- _TEXT EXTRACT_

* * * * * * * * *

Re: hot_standby_feedback vs excludeVacuum and snapshots

From: Simon Riggs <simon(at)2ndquadrant(dot)com>
To: Andres Freund <andres(at)anarazel(dot)de>
Cc: Greg Stark <stark(at)mit(dot)edu>, PostgreSQL-development <pgsql-hackers(at)postgresql(dot)org>
Subject: Re: hot_standby_feedback vs excludeVacuum and snapshots
Date: 2018-06-09 13:10:11
Message-ID: CANP8+jJ6XE8EJ3HX5kRtC_nLQG8d=BASDat4kE00oMACO_SfoA@mail.gmail.com
Views: Raw Message | Whole Thread | Download mbox | Resend email
Thread:
Lists: pgsql-hackers

On 8 June 2018 at 19:03, Andres Freund <andres(at)anarazel(dot)de> wrote:
> Hi,
>
> On 2018-06-08 09:23:02 +0100, Simon Riggs wrote:
>> I have also found another bug which affects what we do next.
>>
>> For context, AEL locks are normally removed by COMMIT or ABORT.
>> StandbyReleaseOldLocks() is just a sweeper to catch anything that
>> didn't send an abort before it died, so it hardly ever activates. The
>> coding of StandbyReleaseOldLocks() is backwards... if it ain't in the
>> running list, then we remove it.
>>
>> But that wasn't working correctly either, since as of 49bff5300d527 we
>> assigned AELs to subxids. Subxids weren't in the running list and so
>> AELs held by them would have been removed at the wrong time, an extant
>> bug in PG10. It looks to me like they would have been removed either
>> early or late, up to the next runningxact info record. They would be
>> removed, so no leakage, but the late timing wouldn't be noticeable for
>> tests or most usage, since it would look just like lock contention.
>> Early release might give same issue of block access to non-existent
>> block/file.

* * * * * * * * *

- _WORK TO DO_
List every person named in the From, To, and Cc lines of the mailing-list message. Answer from the mailing-list message alone.

* * * * * * * * *

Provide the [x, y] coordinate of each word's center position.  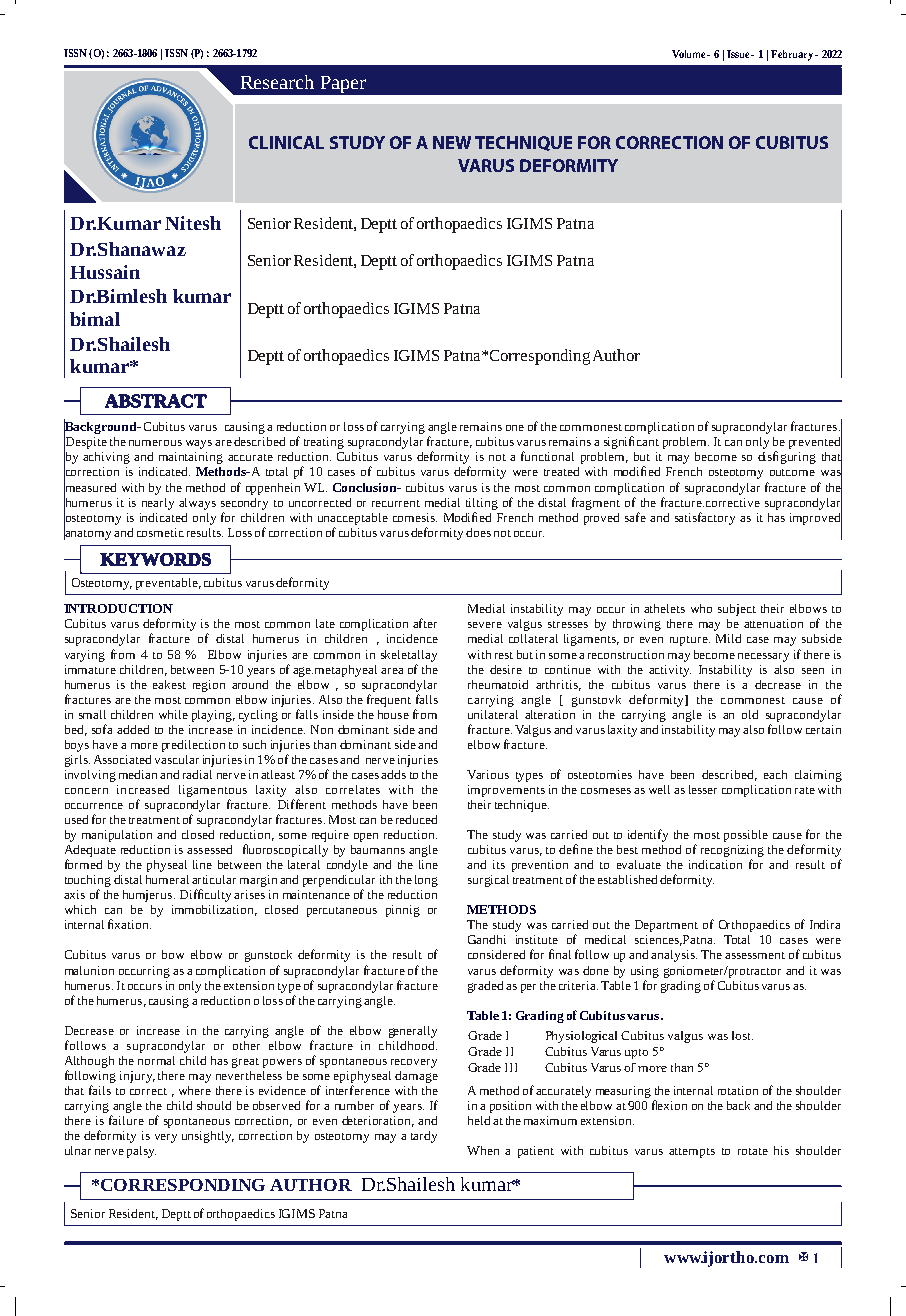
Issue [739, 54]
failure [126, 1120]
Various [488, 774]
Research [277, 82]
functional [547, 456]
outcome [792, 472]
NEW [452, 142]
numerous [155, 443]
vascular [177, 759]
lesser [703, 789]
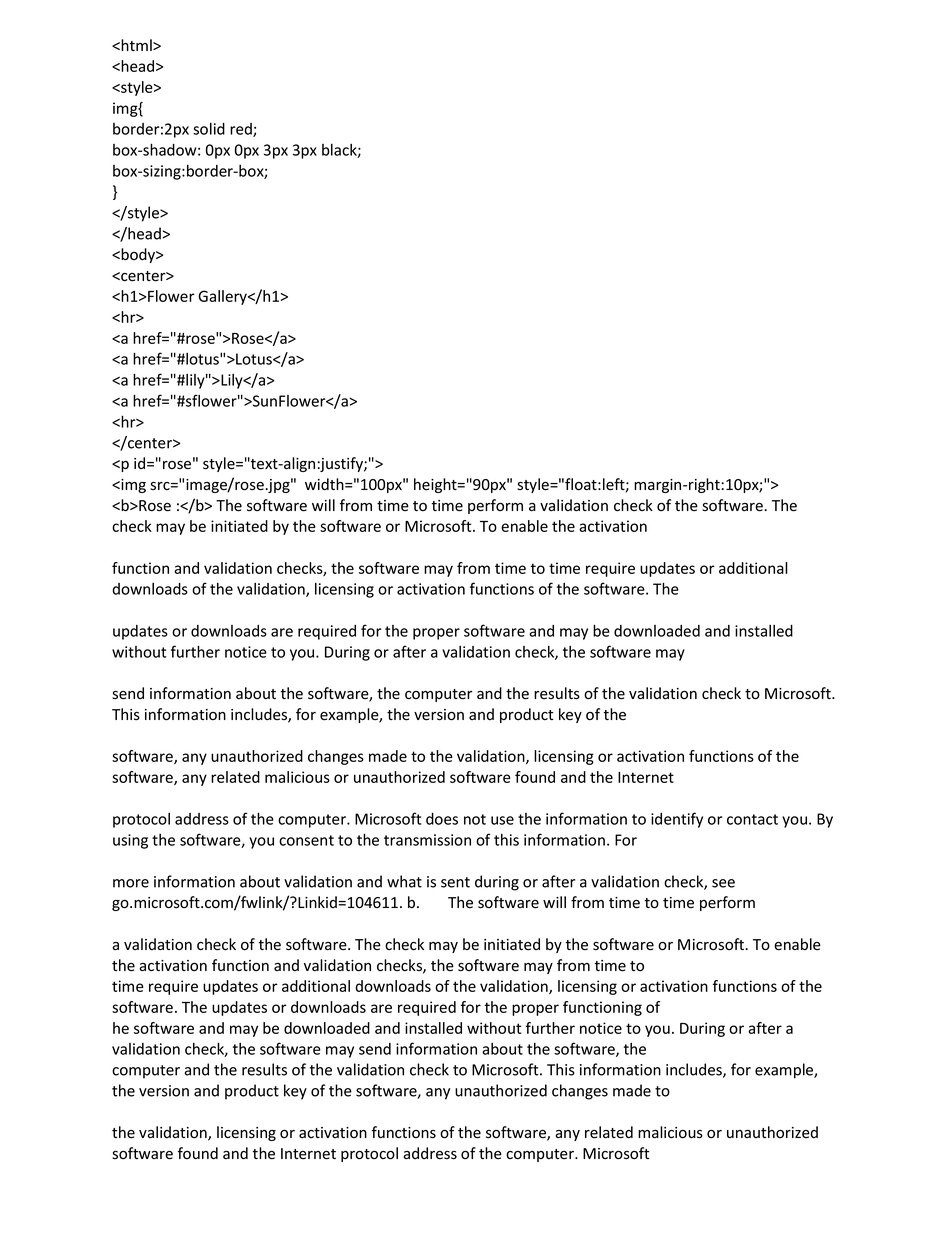 This screenshot has width=952, height=1233. Describe the element at coordinates (131, 883) in the screenshot. I see `more` at that location.
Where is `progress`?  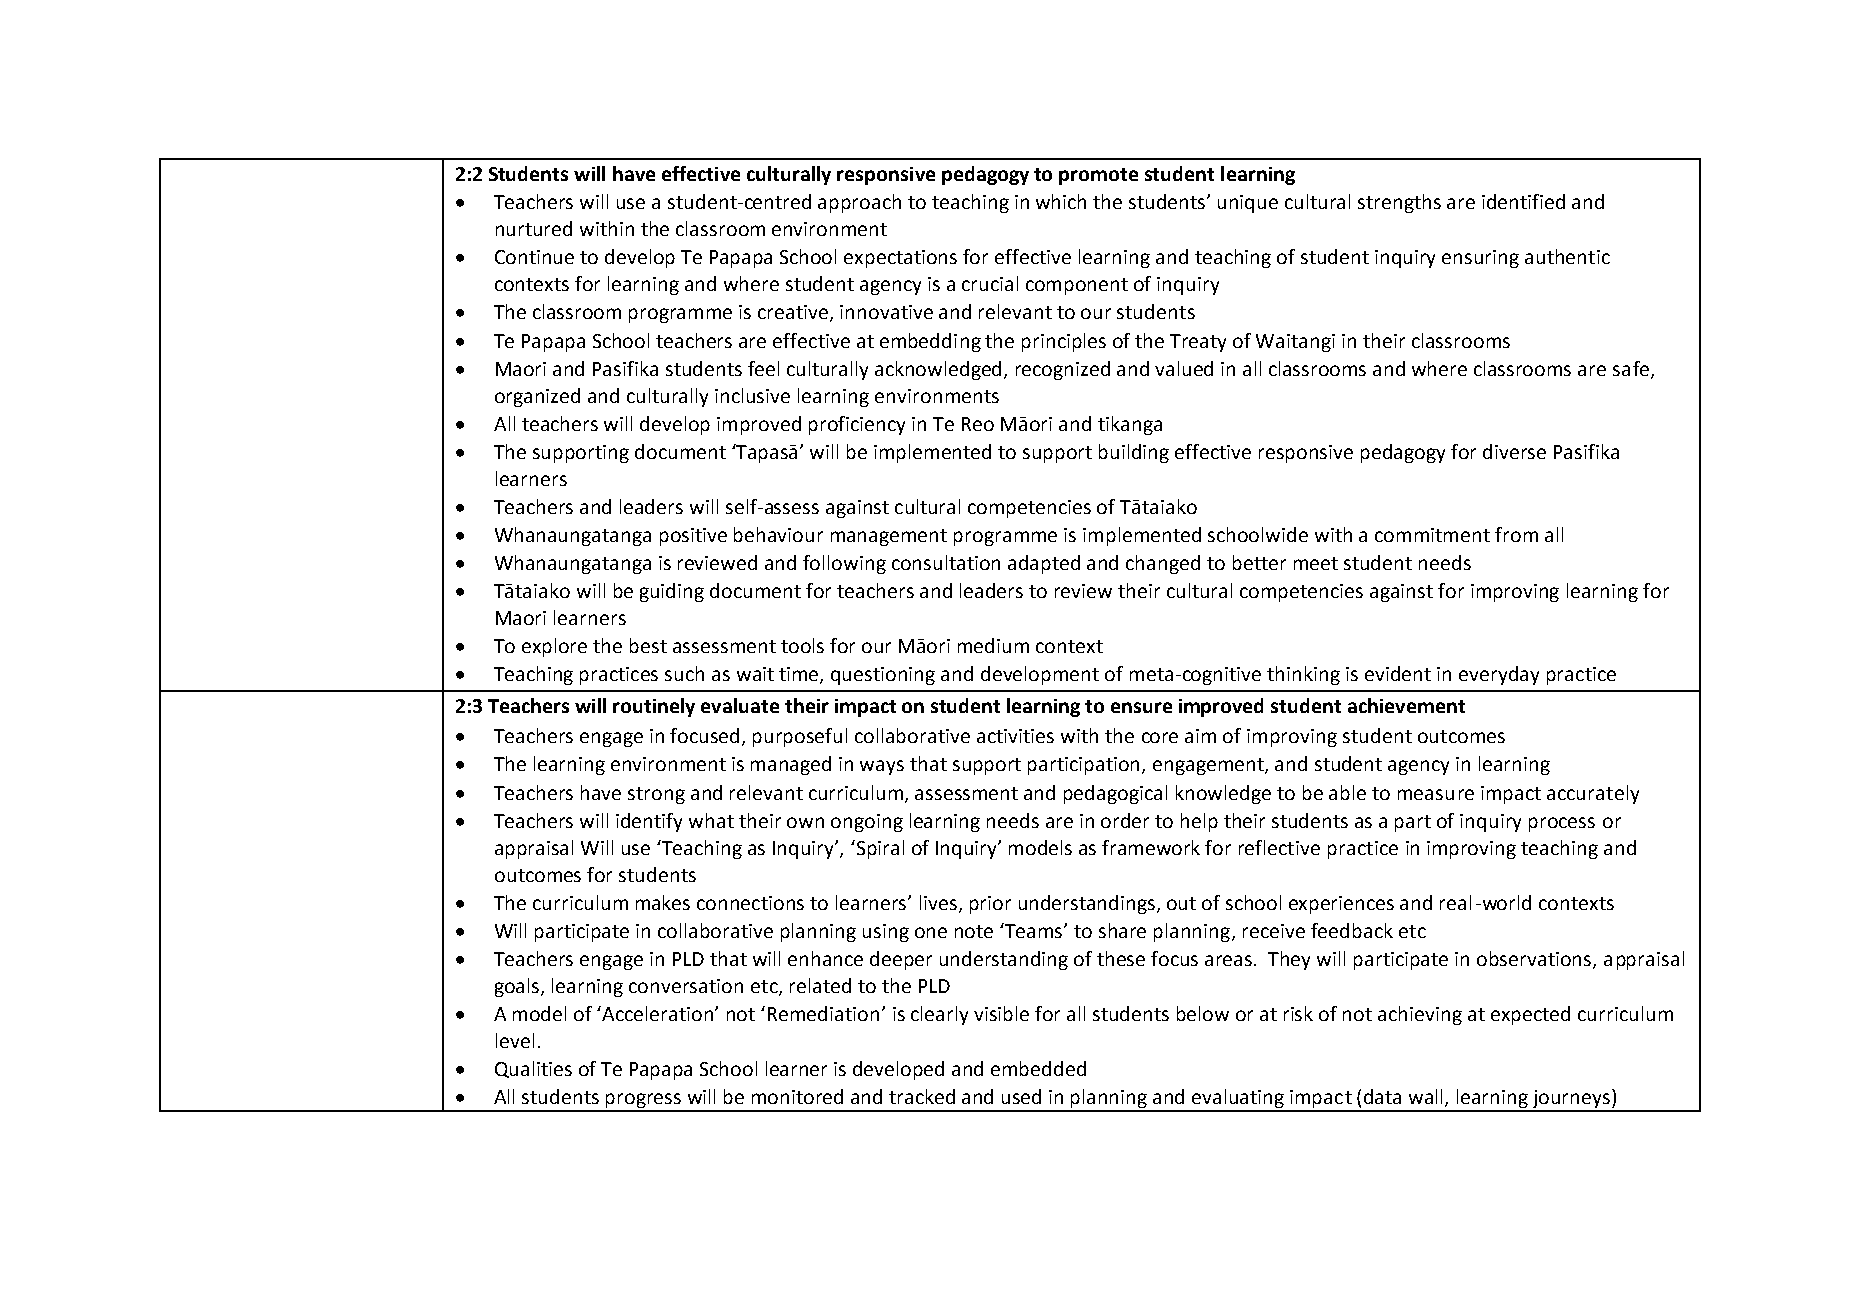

* * * * * * * * *

- _CORRECT RESPONSE_
Simon Riggs, Andres Freund, Greg Stark